Prague - South Moravia Regional Governor Michal Hasek and Czech Prime Minister Bohuslav Sobotka (both Social Democrats, CSSD) are simply men who don´t like one another, Alexandr Mitrofanov says in daily Pravo today, commenting on the fact that Hasek gave up his MP´s mandate.


Ilustrační foto - Jihomoravský hejtman a poslanec ČSSD Michal Hašek vystoupil 23. dubna na mimořádné tiskové konferenci v Brně a oznámil, že se vzdává poslaneckého mandátu. ČTK Šálek Václav

Hasek announced on Wednesday evening that he would resign from his seat in the lower house of parliament, fulfilling the promise not to accumulate posts, which the party gave its voters.

Mitrofanov says Hasek as Sobotka´s rival for the CSSD leader and prime minister lost the fight, but he has not given it up. Being 38 years old, he is too young to end his political career, Mitrofanov adds.

Hasek will remain the head of the Czech regional governors, most of whom are CSSD politicians now, and the Association of Regions and the South Moravian Region will be his power bases where he will covertly act against Sobotka and try to reinforce his position for a future fight and watch out for Sobotka´s possible mistake, Mitrofanov writes.

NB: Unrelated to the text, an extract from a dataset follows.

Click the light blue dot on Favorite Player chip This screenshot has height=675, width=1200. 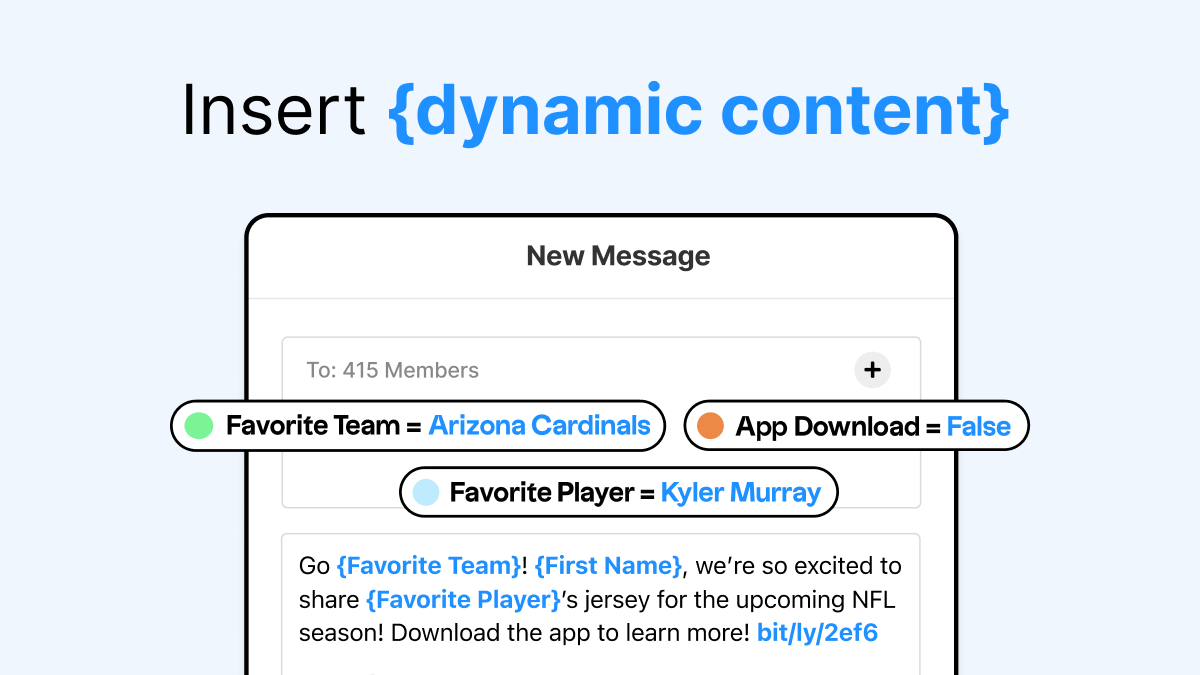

If Sobotka made some big mistake, President Milos Zeman would gladly replace him with Hasek who might win support from ANO leader Andrej Babis who as vice prime minister would be the real head of the government, Mitrofanov concludes.

In connection with the Senate discussion about a draft bill on the Sumava National Park, Zbynek Petracek notes in Lidove noviny (LN) that one of the four Czech national parks, the Bohemian Switzerland, relies on a special law.

Petracek says there are many different views on what should be done in Sumava, but a law on a national park has only a single purpose: environment protection.

If the lawmakers plan to attract more tourists to Sumava, which is what the locals mostly want, it has no sense in doing it in form of a special law, Petracek writes.

Russian President Vladimir Putin may help Europe a lot, Jiri Sticky says in Mlada fronta Dnes (MfD).

Putin may become one of the people who helped move the world towards higher efficiency in energy and to the development of new technologies, Sticky writes.

Thanks to Putin´s unreliability, Europe started thinking about its half-forgotten security and independence. Putin may force Europe to take radical strategic steps that would not be possible without a similar shock, Sticky says.

Elsewhere in MfD, Miroslav Korecky says that former president Vaclav Klaus remains silent for some time and then he bombards the public with his critical statements and deliberate provocations.

Klaus supported the Civic Democrats (ODS) before the European Parliament elections in a reserved manner, but it seems certain that he would not really identify with his old party again, Korecky writes.

He says the experienced technologist of power, who is terrified by the pro-European stance of the present Czech government, is seeking a new field for his activities.